• TRY IT: When you write out the records, keep every line exactly as it is.

Items from a data source:
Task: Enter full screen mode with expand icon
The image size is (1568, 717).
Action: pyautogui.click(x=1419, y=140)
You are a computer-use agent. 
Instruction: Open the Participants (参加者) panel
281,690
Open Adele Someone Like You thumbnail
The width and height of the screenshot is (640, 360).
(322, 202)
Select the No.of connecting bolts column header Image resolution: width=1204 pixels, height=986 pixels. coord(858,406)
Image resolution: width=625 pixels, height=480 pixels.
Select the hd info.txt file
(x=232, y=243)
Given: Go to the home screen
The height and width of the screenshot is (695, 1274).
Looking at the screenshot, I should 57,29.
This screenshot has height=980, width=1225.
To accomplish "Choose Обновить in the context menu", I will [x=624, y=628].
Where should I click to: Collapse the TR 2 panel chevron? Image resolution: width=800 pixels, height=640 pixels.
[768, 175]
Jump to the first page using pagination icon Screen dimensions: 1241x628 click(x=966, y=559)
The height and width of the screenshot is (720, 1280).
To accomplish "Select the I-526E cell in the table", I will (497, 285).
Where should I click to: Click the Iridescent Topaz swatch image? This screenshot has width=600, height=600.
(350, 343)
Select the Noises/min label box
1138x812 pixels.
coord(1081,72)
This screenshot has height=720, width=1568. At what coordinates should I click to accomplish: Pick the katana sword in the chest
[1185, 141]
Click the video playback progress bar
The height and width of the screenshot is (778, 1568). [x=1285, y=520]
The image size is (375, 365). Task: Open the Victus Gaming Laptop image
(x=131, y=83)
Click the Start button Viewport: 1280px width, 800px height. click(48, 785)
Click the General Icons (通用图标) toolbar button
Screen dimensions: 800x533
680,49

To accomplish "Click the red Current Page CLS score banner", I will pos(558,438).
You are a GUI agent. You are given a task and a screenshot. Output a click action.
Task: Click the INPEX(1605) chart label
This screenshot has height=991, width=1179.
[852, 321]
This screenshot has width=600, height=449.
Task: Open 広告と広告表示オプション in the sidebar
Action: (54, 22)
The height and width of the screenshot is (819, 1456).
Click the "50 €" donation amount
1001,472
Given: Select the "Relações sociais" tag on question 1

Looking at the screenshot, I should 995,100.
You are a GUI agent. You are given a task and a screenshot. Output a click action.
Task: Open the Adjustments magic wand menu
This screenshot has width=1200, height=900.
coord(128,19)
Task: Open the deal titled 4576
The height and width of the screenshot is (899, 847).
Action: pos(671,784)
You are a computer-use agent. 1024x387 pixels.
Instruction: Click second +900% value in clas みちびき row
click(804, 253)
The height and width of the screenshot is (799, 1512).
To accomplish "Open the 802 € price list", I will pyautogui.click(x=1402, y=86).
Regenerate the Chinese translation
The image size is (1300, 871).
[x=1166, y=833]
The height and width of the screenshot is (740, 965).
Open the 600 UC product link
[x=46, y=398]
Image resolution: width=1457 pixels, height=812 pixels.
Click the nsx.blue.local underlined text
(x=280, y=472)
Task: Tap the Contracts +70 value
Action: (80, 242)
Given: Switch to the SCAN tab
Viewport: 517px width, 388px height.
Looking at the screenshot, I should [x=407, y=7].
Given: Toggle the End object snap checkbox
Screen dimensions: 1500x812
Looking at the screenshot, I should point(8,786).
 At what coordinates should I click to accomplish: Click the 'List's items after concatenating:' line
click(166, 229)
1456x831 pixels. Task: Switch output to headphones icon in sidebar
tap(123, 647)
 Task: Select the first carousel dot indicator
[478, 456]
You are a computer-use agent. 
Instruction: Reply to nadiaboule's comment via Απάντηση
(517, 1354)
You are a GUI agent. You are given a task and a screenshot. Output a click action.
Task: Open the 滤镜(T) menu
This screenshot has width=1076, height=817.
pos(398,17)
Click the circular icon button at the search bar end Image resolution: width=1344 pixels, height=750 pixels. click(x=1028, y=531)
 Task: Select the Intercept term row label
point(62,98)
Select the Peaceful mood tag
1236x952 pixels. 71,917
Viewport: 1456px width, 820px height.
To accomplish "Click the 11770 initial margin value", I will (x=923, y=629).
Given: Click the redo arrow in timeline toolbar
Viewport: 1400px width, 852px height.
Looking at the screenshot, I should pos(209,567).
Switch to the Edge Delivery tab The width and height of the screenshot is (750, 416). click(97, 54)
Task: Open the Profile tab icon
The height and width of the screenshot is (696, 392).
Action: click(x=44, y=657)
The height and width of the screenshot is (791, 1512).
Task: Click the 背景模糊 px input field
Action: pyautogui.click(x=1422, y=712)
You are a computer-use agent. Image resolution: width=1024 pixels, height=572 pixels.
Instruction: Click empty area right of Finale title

• ANSWER TO THIS PROBLEM:
Task: Enter full screen mode with expand icon
The image size is (1568, 717).
Action: pyautogui.click(x=1419, y=140)
You are a computer-use agent. 
Instruction: Open the Participants (参加者) panel
281,690
Open Adele Someone Like You thumbnail
The width and height of the screenshot is (640, 360).
(322, 202)
Select the No.of connecting bolts column header Image resolution: width=1204 pixels, height=986 pixels. coord(858,406)
Image resolution: width=625 pixels, height=480 pixels.
Select the hd info.txt file
(x=232, y=243)
Given: Go to the home screen
The height and width of the screenshot is (695, 1274).
Looking at the screenshot, I should 57,29.
This screenshot has height=980, width=1225.
To accomplish "Choose Обновить in the context menu", I will [x=624, y=628].
Where should I click to: Collapse the TR 2 panel chevron? Image resolution: width=800 pixels, height=640 pixels.
[768, 175]
Jump to the first page using pagination icon Screen dimensions: 1241x628 click(x=966, y=559)
The height and width of the screenshot is (720, 1280).
To accomplish "Select the I-526E cell in the table", I will (497, 285).
Where should I click to: Click the Iridescent Topaz swatch image? This screenshot has width=600, height=600.
(350, 343)
Select the Noises/min label box
1138x812 pixels.
coord(1081,72)
This screenshot has height=720, width=1568. At what coordinates should I click to accomplish: Pick the katana sword in the chest
[1185, 141]
Click the video playback progress bar
The height and width of the screenshot is (778, 1568). [x=1285, y=520]
The image size is (375, 365). Task: Open the Victus Gaming Laptop image
(x=131, y=83)
Click the Start button Viewport: 1280px width, 800px height. click(48, 785)
Click the General Icons (通用图标) toolbar button
Screen dimensions: 800x533
680,49

To accomplish "Click the red Current Page CLS score banner", I will pos(558,438).
You are a GUI agent. You are given a task and a screenshot. Output a click action.
Task: Click the INPEX(1605) chart label
This screenshot has height=991, width=1179.
[852, 321]
This screenshot has width=600, height=449.
Task: Open 広告と広告表示オプション in the sidebar
Action: (54, 22)
The height and width of the screenshot is (819, 1456).
Click the "50 €" donation amount
1001,472
Given: Select the "Relações sociais" tag on question 1

Looking at the screenshot, I should 995,100.
You are a GUI agent. You are given a task and a screenshot. Output a click action.
Task: Open the Adjustments magic wand menu
This screenshot has width=1200, height=900.
coord(128,19)
Task: Open the deal titled 4576
The height and width of the screenshot is (899, 847).
Action: pos(671,784)
You are a computer-use agent. 1024x387 pixels.
Instruction: Click second +900% value in clas みちびき row
click(804, 253)
The height and width of the screenshot is (799, 1512).
To accomplish "Open the 802 € price list", I will pyautogui.click(x=1402, y=86).
Regenerate the Chinese translation
The image size is (1300, 871).
[x=1166, y=833]
The height and width of the screenshot is (740, 965).
Open the 600 UC product link
[x=46, y=398]
Image resolution: width=1457 pixels, height=812 pixels.
Click the nsx.blue.local underlined text
(x=280, y=472)
Task: Tap the Contracts +70 value
Action: (80, 242)
Given: Switch to the SCAN tab
Viewport: 517px width, 388px height.
Looking at the screenshot, I should [x=407, y=7].
Given: Toggle the End object snap checkbox
Screen dimensions: 1500x812
Looking at the screenshot, I should point(8,786).
 At what coordinates should I click to accomplish: Click the 'List's items after concatenating:' line
click(166, 229)
1456x831 pixels. Task: Switch output to headphones icon in sidebar
tap(123, 647)
 Task: Select the first carousel dot indicator
[478, 456]
You are a computer-use agent. 
Instruction: Reply to nadiaboule's comment via Απάντηση
(517, 1354)
You are a GUI agent. You are given a task and a screenshot. Output a click action.
Task: Open the 滤镜(T) menu
This screenshot has width=1076, height=817.
pos(398,17)
Click the circular icon button at the search bar end Image resolution: width=1344 pixels, height=750 pixels. click(x=1028, y=531)
 Task: Select the Intercept term row label
point(62,98)
Select the Peaceful mood tag
1236x952 pixels. 71,917
Viewport: 1456px width, 820px height.
To accomplish "Click the 11770 initial margin value", I will (x=923, y=629).
Given: Click the redo arrow in timeline toolbar
Viewport: 1400px width, 852px height.
Looking at the screenshot, I should pos(209,567).
Switch to the Edge Delivery tab The width and height of the screenshot is (750, 416). click(97, 54)
Task: Open the Profile tab icon
The height and width of the screenshot is (696, 392).
Action: click(x=44, y=657)
The height and width of the screenshot is (791, 1512).
Task: Click the 背景模糊 px input field
Action: pyautogui.click(x=1422, y=712)
You are a computer-use agent. Image resolution: width=1024 pixels, height=572 pixels.
Instruction: Click empty area right of Finale title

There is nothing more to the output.